Аркадий Ровнер «Ход королем»
Наши предки, на которых мы взираем с призрачной высоты знания и опыта пережитой истории, на самом деле, при ближайшем рассмотрении, оказываются гораздо мудрее нас. И вовсе не потому, что не были еще испорчены цивилизацией, но потому, что жили в согласии с миром, которому себя не противопоставляли, обитая в едином мифологическом пространстве с богами, героями, животными, растениями, друзьями и врагами: птица Феникс и корова в их сознании отличались не степенью достоверности, но разной ролью в мироздании, их ощущение Вечности было естественным. Посему человек, взяв в руки кисть или перо, изображал не столько себя как такового, сколько свои взаимоотношения с огромным миром: боги были похожи на людей, а люди на богов. Человек продолжил таинство творения в искусстве, поражающем нас до сих пор присутствием тайны, нам зачастую недоступной. Религия и искусство противостояли Хаосу, враждебному всему миру. Но порой Хаос под различными личинами отвоевал потерянные прежде пространства. Ныне же его победы просто грандиозны. Стоит лишь взглянуть окрест себя и в себя самое, чтобы в этом убедиться.

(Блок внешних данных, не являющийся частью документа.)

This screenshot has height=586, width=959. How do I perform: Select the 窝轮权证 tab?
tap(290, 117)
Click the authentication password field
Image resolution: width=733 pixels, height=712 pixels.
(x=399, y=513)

“Проза начинается с любого слова и движется в любом направлении. Писатель вовсе не знает, что он собирается написать. Он может написать все, что ему заблагорассудится, и не обязан отчитываться в своем поведении. И проза может двигаться куда ей вздумается”, ‒ пишет Аркадий Ровнер /”Писатель”/. Это так и, вместе с тем, не совсем так.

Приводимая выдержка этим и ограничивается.